Five Financial Moves to Make in Your 20s
Your 20s are full of possibilities. Your career is a blank slate. The world is full of experiences you are eager to experience. You have ideas you want to see blossom.
The temptation may be to be carefree, but your 20s are a perfect time to establish some healthy financial habits—habits your future self will thank you for.
1. Live on a budget
A budget is a tool to help you reach your goals. It’s not meant to constrain you. Neither does it have to be a daunting process. Open up an Excel file and start documenting how much money comes in and how much goes out. Or download one of the many easy-to-use apps that can keep you accountable right from your phone.
2. Pay off debt
Most likely you are paying on a large student loan. Keep it up; consistently and on time. If you can, pay a little extra each month. Focus on putting the extra money towards the smallest loan you have or the one with the highest interest rate. That way you can work towards getting your overall monthly payment down by completely paying off one of your loans.
The same is true about credit card debt. Make payments on time and focus on reducing the card with the highest interest rate. When that one is paid off, move onto the next one.
3. Insure yourself
Are you tempted to ignore insurance such as health or medical? This is a mistake. One trip to the emergency room could devastate you financially. So, take the time to buy medical insurance that is suited for you. It doesn’t have to be the best, just sufficient to cover the cost if something happens. In addition, consider life insurance as well. While you may not have anyone who is financially dependent on you, life insurance is an affordable way to take care of expenses—like a funeral—that might incur if you pass away.
4. Cultivate your career
Your first job out of college will most likely not be your last job.
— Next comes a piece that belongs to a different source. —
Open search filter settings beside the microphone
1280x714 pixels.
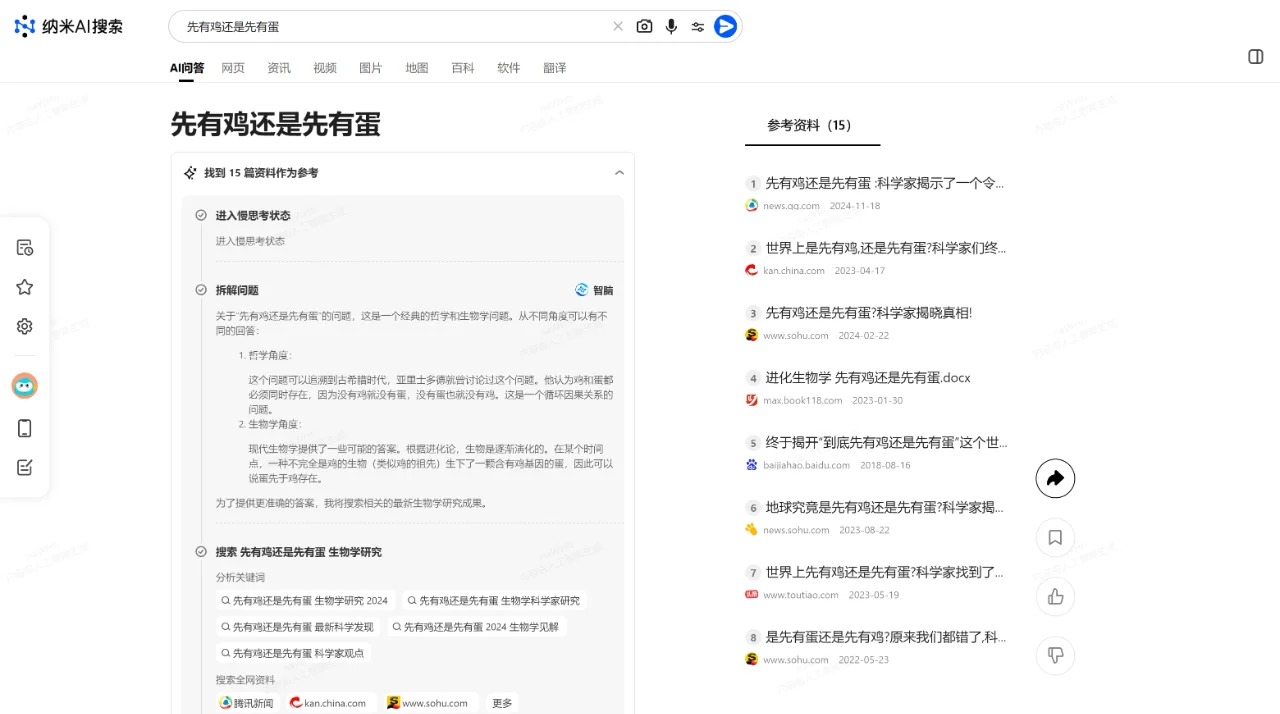coord(697,27)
In fact, you may change jobs two or three times before you are 30. This is not a bad thing. You have to pay your dues. Develop a new marketable skill through training, seminars or classes. Make yourself valuable at work by volunteering for projects, working on tasks outside your job description and being known as someone who gets things done. In addition, don’t be afraid to ask for a higher salary. Demonstrate your worth and a good employer will be happy to reward you. Eventually, you’ll find a job that pays you a decent living wage to do something you are good at and can feed your passion.
5. Pay your future self
Whether a month from now or 30 years down the road, saving and investing now will be something that your future self will appreciate. For example, saving for an emergency fund—which is somewhere between 3 to 6 months of income—will come in handy on the day your car’s transmission fails or that round of layoffs surprises you on a Friday afternoon. The sooner you get started, the better. You can also benefit and save more by buying a used car. Enroll in your company’s 401(k), maxing it out if possible, especially if they match. Your future self will thank you.
DID YOU KNOW?
A healthy credit score will help you get lower rates on credit cards and loans.
Don’t look at your student loan debt as something to despise. Instead, consider it another tool: one that will help you build a healthy credit score.
Your credit score is also something that will be looked at when you apply for a lease or home loan.